* Soru seti:
[1] Sokağa çıkma yasağıyla ilgili yazıya göre yasağın ayrıntıları ilk duyurudan ne kadar sonra açıklandı?
[2] Sokağa çıkma yasağıyla ilgili yazıyı kaldığı yerden sürdürün.

* Verilen metin:

+++

Yeni ergen bir çocuğa, ‘saat 22.00 de, saat 24.00 den geçerli olmak üzere sokağa çıkma yasağı ilan edeceğim, ne dersin’ diye sorsam, “Abi kafayı mı yedin? Gecenin bu vakti sokağa çıkma yasağı ilan edersen, bu millet panikle sokağa çıkar, fırınların, marketlerin önünde izdiham yaşanır, Coronavirüs bayram eder” der.

İşte bunu İç İşleri Bakanı olacak zat bilmiyor.

İşin kötüsü, bilmediğini de bilmeyerek, o görüntülere rağmen ‘bir gün önceden bildirsek de o yağma yaşanırdı’ sözleriyle uygulamasını savunuyor.

Ve olan oluyor, bütün bunlar olurken de herkes gibi benim de dudaklarımdan “Yazık oldu sağlık çalışanlarının gece gündüz demeden, canlarını ortaya koyma pahasına sürdürdükleri çabalara… Yazık oldu yurttaşlarımızın haftalardır devam eden karantina gayretlerine… Yazık oldu virüsün yayılmasını engellemek için verilen tüm emeklere…” sözleri dökülüyor.

Sadece vatandaş değil elbet, işin uzmanları da virüs bulaşışında pik yaşanacağı endişelerini paylaşıyorlar.

Haberi duyar duymaz, zamanla yarışa geçen vatandaş için dakikalar bile önemliyken ancak bir saat sonra yasağın ayrıntılarını açıklamak da ayrı bir kriz yönetimi becerisi!

İlk açıklamada ‘panik yapmayın, fırınlar açık olacak vesaire’ denilse halkın yarısı sokağa çıkma gereği duymayacak.

Bu içerik açıklaması bile bir saat sonra yani yasağın bitmesine bir saat kala açıklanıyor.

Başından beri sıkı bir karantina yapılmalı, sokağa çıkma yasağı uygulanmalıydı, diyenlerdenim.

Yapılsaydı, haftalar öncesinden kontrol altına alma imkan ve ihtimalimiz vardı. Yapmadılar…

Hatta bu taleplerimize karşılık çoğumuz bizzat bakanlık ağzıyla fetöcü metöcü olmakla dahi suçlandık.

+++

* Çıkarılan öğeler:
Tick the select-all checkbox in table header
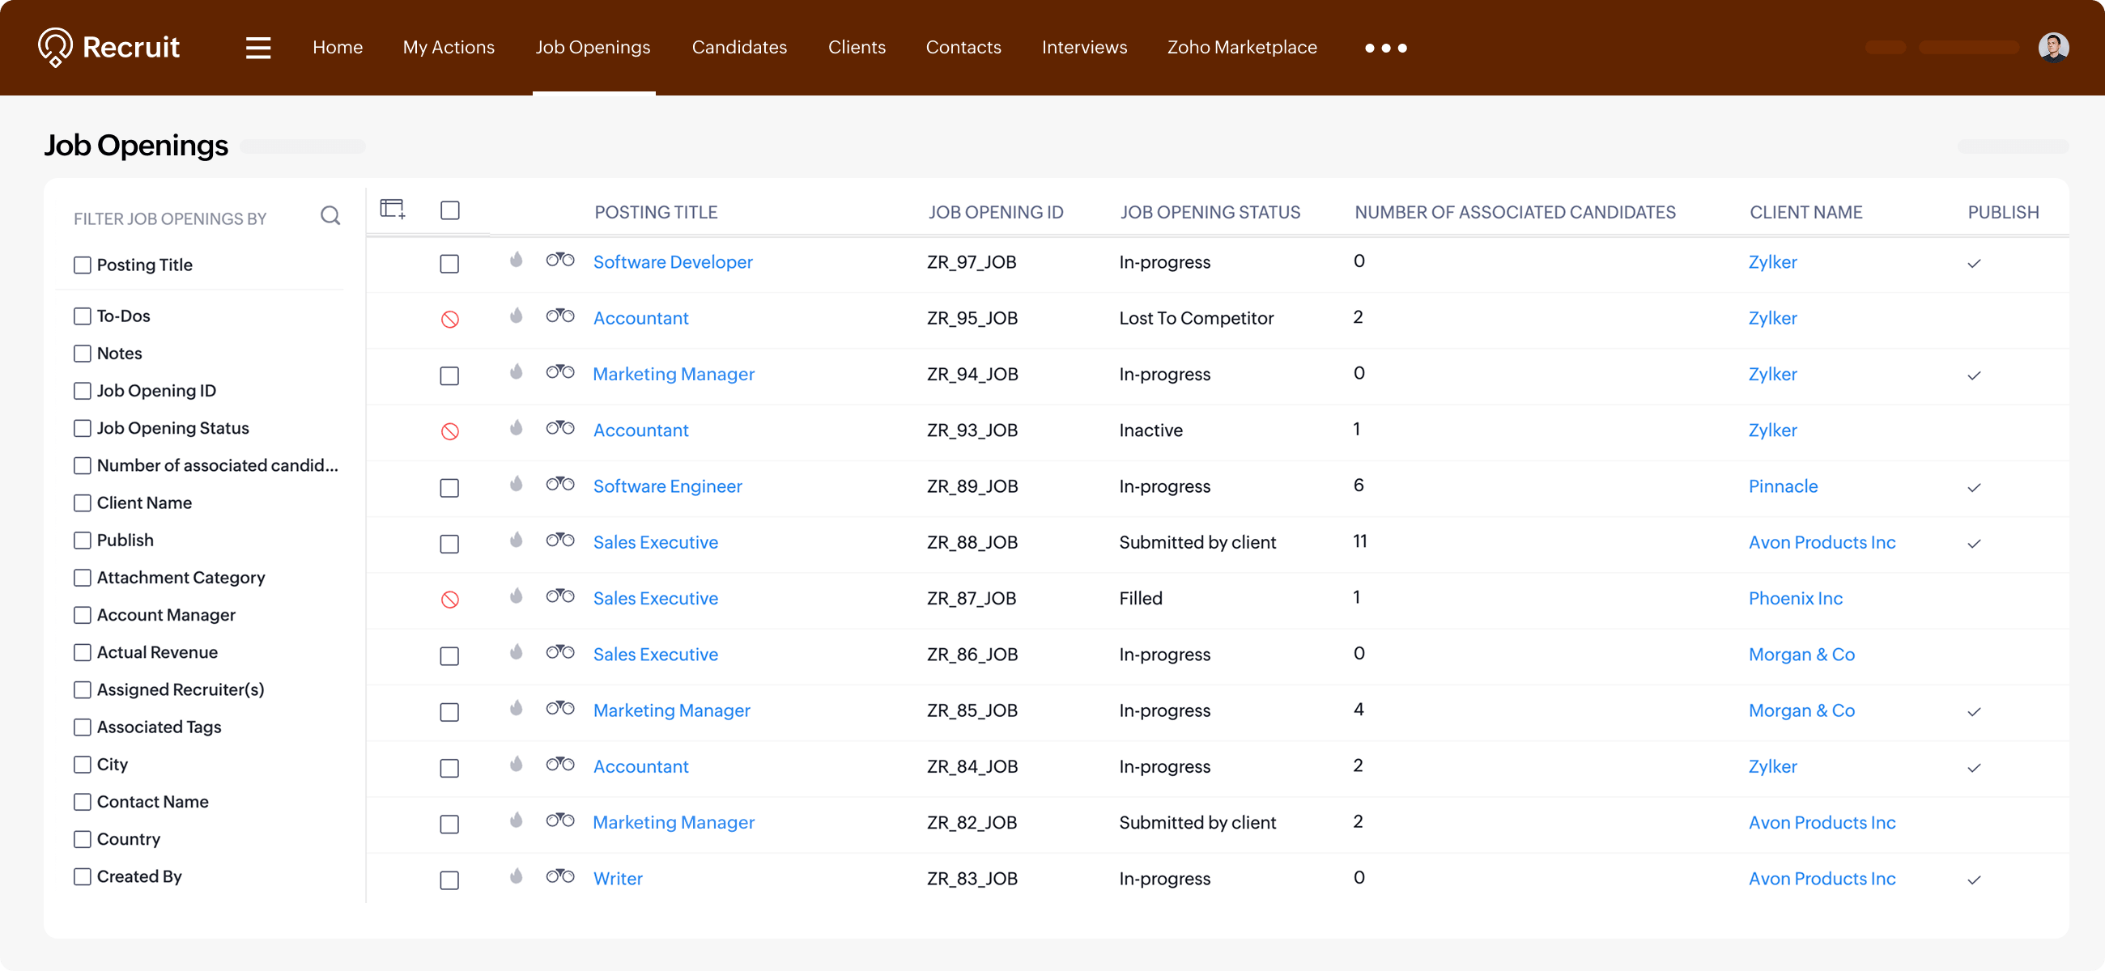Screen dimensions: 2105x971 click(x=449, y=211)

+++

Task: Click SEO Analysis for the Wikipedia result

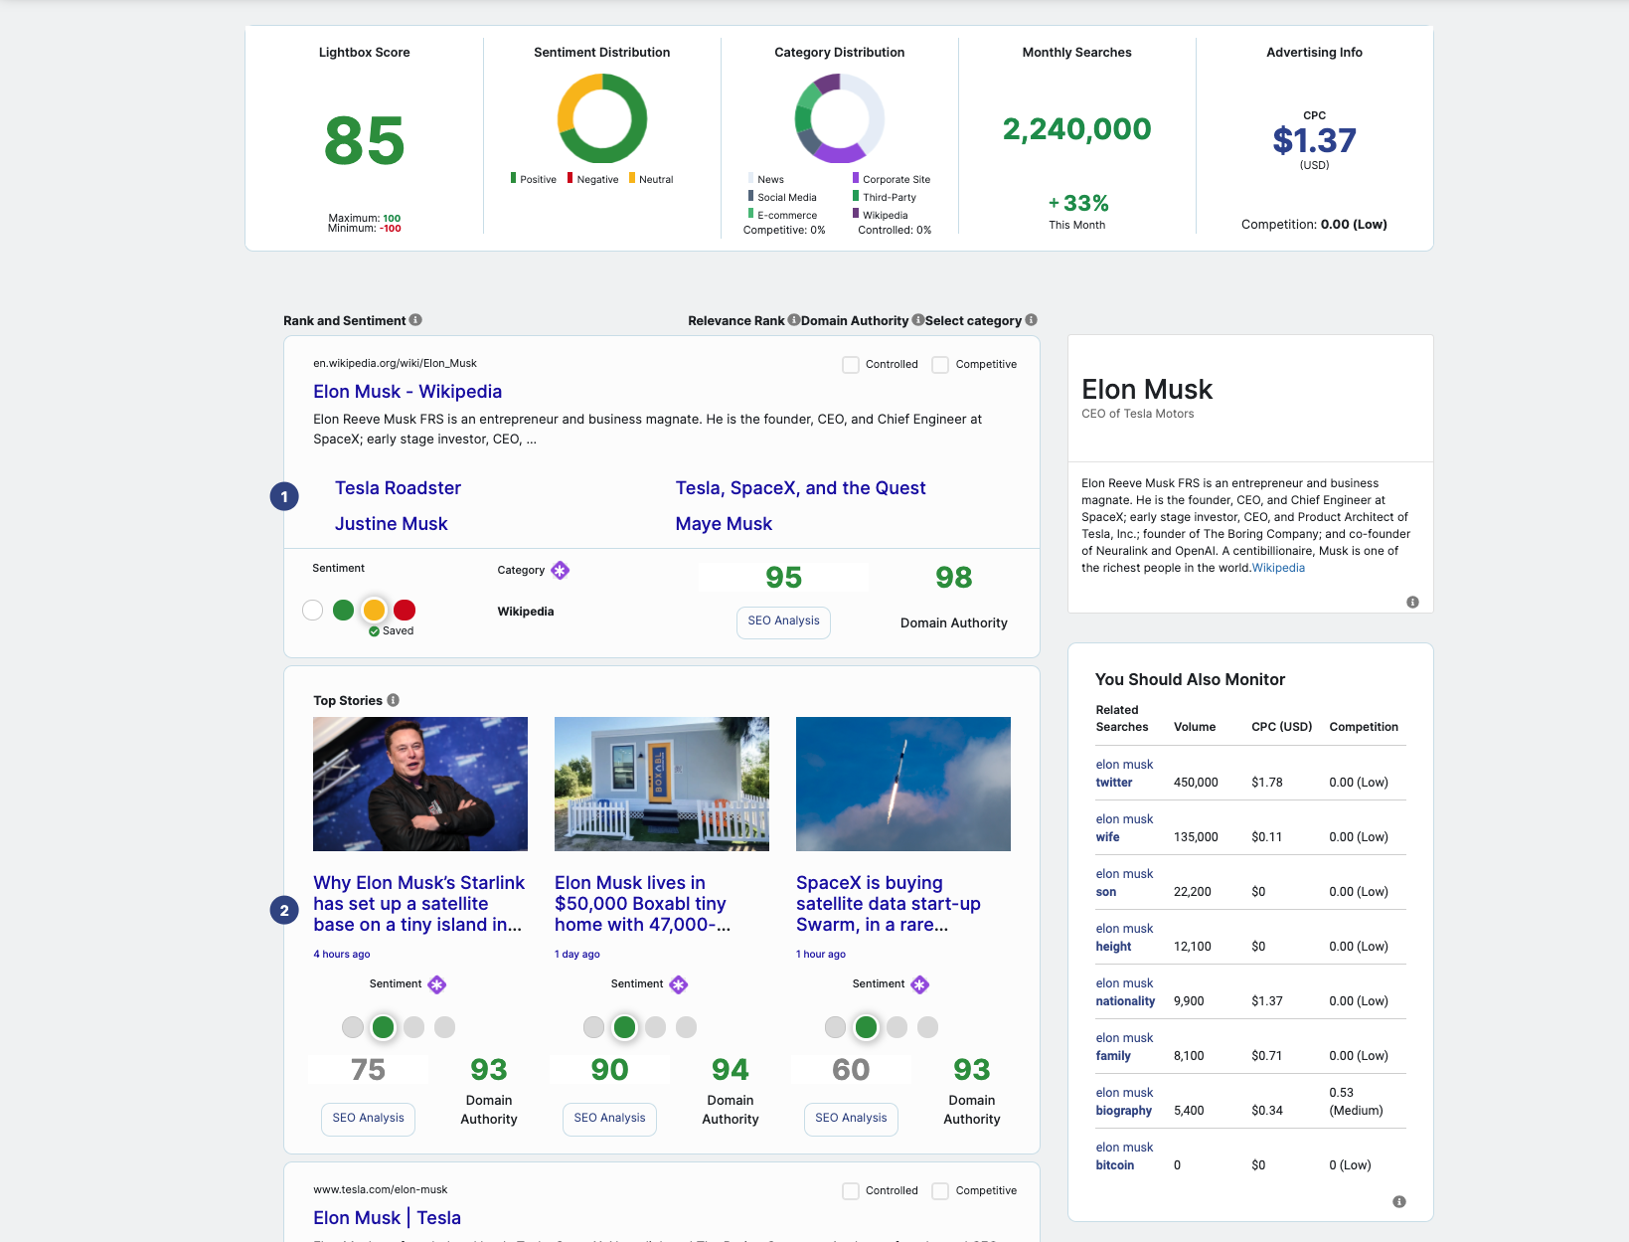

+++

* Yanıtlar:
[1] Bir saat sonra.

[2]
Hatırlarsınız, 18 veya 19 Mart civarında İç İşleri Bakanı, sokağa çıkma yasağı talebinde bulunanlara yönelik “Bunlar, ABD, Almanya mahreçli FETÖ’cülerin hesapları. Sosyal medyada infial yaratmaya çalışıyorlar.” diyordu.

Şimdi o yasağı kendi ilan etmek zorunda kaldı ama yüzüne gözüne bulaştırarak…

Şimdi şöyle diyeceklerine eminim; Size de yaranılmıyor kardeşim, sokağa çıkma yasağı ilan etmiyoruz, vay niye etmiyorsunuz. Ediyoruz, vay niye ediyorsunuz.

Bırakın bu sokak ağzıyla siyaseti ve algı operasyonunu…

Eğer, ‘alın size sokağa çıkma yasağı, gördünüz mü neler oluyor’ babından bize ders vermek ve burnumuzu sürtmek değilse maksadınız, yaptığınız tümden yanlış ve savunulacak bir tarafı da yok.

Kabul edin, biz böyle bir şey istemedik ve siz yine yanlış yaptınız.

Tamam… Korkunç bir salgınla karşı karşıyayız, tedbir almak zorundayız, sokağa çıkma yasağı da bunlardan birisi ve en önemlisi, bunu daha bilinçli, daha uygun bir şekilde yapamaz mıydınız?

Kabul edin, gecenin saat 22.00'sinde açıklama yapıp, iki saat sonra sokağa çıkma yasağının başlayacağını ilan etmek, düşüncesizce davranan yönetimin zafiyetidir!

Biz yasak kararının alınışına değil, alınış biçimine karşıyız.

Hiçbir hazırlık yapmadan, halkın ihtiyaçlarını karşılayacak önlemleri almadan 31 kentte şıp diye karantina başlatmak faydadan çok zarar sağlar!

Nitekim sağlamıştır, virüs bayram yapmıştır.

Açıkçası, havaların ısınmasıyla birlikte hafta sonu vatandaşın sokağa döküleceği düşüncesiyle en azından hafta sonu geçerli bir sokağa çıkma yasağı ilan edilse mi diye düşünüp konuşanlardandım.

Ama böyle olmamalıydı.

Bu arada, hükümet ağzıyla konuşup, hükümeti her türlü hata ve kusurdan münezzeh kabul eden ve bütün suçu vatandaşa yükleyenler de var.

Katılmıyorum…

Dikkat ederseniz, en çok talep ekmek ve sigaraya oldu.

Zaten evinde oturanlar için sorun yok çünkü onlar hazırlıklıydı.

Ama hafta içi çalışıp, Cumartesi sabah güzel bir kahvaltı hayali kuran ve bunu sabah yapacağı alışverişe endeksleyen, akşam birkaç dal sigarasını içip, yarın alırım düşüncesinde olan binlerce insan vardı. Bunun yanında günlük tüketilecek gıdaları önceden istifleme şansı olmayanlar…

Haliyle o geç saatte yasak başlayacağı hem de iki gün süreceği haberini duyar duymaz, sokaklara akın etmeleri gayet doğaldı.

Sonuç, olmadı… Yakışmadı…

Üzücü manzaralar yaşandı.

On binlerce maskesiz insan, sosyal mesafe kuralını yıkıp geçerek, salgının çok daha tehlikeli hal alması için tüm şartları oluşturdu.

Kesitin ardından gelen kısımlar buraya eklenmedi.